Promoting sustainable land-use practices and reducing human-animal interaction is another area that is needed to minimize spill-over of pathogens from animals to humans [47]. Moreover, it is vital to fortify both the public health and healthcare systems at the community level [48]. Enhancing healthcare accessibility, implementing local public health policies for efficient waste management, and fostering the development of water, hygiene and sanitation facilities in susceptible communities are all essential elements in bolstering underdeveloped health systems in Africa [48]. In regions with limited access to healthcare services, telemedicine has emerged as an instrumental tool in managing zoonotic diseases [44]. Notably, it has also been applied in the management of close contacts of mpox, enabling effective prevention and monitoring [44]. Finally, there is an urgent need to enhance international collaboration and resource-sharing platforms to address this shared global threat [44]. Such platforms enable various stakeholders, including public health officials, healthcare providers, researchers and the general public to exchange timely and accurate information about disease outbreaks [44].

Conclusion and recommendations

To enhance international collaboration and resource-sharing platforms, particularly in Africa, the first line of defence is controlling the transmission vectors by establishing an agenda on vector-control policies and securing funding from the Network of African Parliamentary Committees of Health to promote trans-disciplinary epidemiological research by nonprofit organizations such as The African Institute for Development Policy (AFIDEP) which is an African-led, regional non-profit research policy institute that helps bridge the gaps between research, policy and practice in development efforts in Africa, Malaria Eradication Scientific Alliance (MESA), African Field Epidemiology Network (AFENET) among other scientific collaborations [49,50]. These organizations can then share their findings on the distribution and spread of vector-borne diseases with the World Health Organization (WHO) through the Vector Control Advisory Group (VCAG), aiding in the creation of the WHO disease thread map [51,52].

Secondly, the availability of human and animal vaccines against zoonotic diseases and diagnostic tools for early detection of disease and subsequently early response could be supported by annual campaigns in endemic regions made by the World Organization for Animal Health (WOAH), WHO, the African Union epidemiological groups, and disease control and prevention centers [53].

Lastly, it is crucial to raise awareness about the use of biosafety management and biosecurity in poultry and farm animals. This can be achieved through national campaigns and scientific conferences supported by the African Union, which could also offer a safe program to recycle organic waste [54,55]. The complex challenge of zoonotic diseases, exacerbated by climate change, necessitates a multi-pronged approach [56].

There is, however, a beacon of hope in the form of Nepal’s inspiring story of combating these diseases.
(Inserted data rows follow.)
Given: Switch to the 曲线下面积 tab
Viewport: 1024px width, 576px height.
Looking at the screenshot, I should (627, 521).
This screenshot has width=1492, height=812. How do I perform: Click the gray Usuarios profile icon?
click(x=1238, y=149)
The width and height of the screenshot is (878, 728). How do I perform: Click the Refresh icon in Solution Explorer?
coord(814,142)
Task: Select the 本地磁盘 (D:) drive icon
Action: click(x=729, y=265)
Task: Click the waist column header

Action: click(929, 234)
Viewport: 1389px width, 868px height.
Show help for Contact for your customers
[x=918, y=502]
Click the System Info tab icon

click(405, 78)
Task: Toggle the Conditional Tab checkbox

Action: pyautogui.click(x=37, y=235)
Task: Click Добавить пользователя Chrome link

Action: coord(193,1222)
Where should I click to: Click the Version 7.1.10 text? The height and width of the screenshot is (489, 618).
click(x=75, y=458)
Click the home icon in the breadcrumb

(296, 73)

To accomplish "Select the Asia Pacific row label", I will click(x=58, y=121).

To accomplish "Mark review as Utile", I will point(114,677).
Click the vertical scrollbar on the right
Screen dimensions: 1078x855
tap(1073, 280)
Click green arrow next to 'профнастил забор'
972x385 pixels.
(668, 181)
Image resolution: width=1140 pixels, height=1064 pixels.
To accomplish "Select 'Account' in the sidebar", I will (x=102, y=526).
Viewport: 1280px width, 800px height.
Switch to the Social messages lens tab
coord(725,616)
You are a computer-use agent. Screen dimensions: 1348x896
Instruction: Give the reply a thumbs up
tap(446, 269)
Since the 1960s, more than 90% of Nepal’s population has been grappling with diseases such as Malaria, Kula-azar, Japanese encephalitis, and dengue [57]. In recent years, the Nepalese government and the World Health Organization (WHO) have joined forces to mitigate the high risk of vector-borne diseases, aiming to achieve zero cases by 2026. This mission is particularly challenging given the additional hurdles posed by climate change. However, the efforts have been fruitful, with a statistical analysis conducted by specialists in 2023 revealing a 55% decrease in the high and moderate risk of malaria, and significant control of the disease in many districts from 2011 to 2018 [58].

In light of these findings, this review serves as a call to action for all African organizations. It urges them to support the WHO in gathering more comprehensive reports about affected regions and encourages all African governments and unions to adhere to public health precautions. This collective effort is crucial in addressing this imminent threat to our collective health.

Funding Statement

The author(s) reported there is no funding associated with the work featured in this article.

Disclosure statement

No potential conflict of interest was reported by the author(s).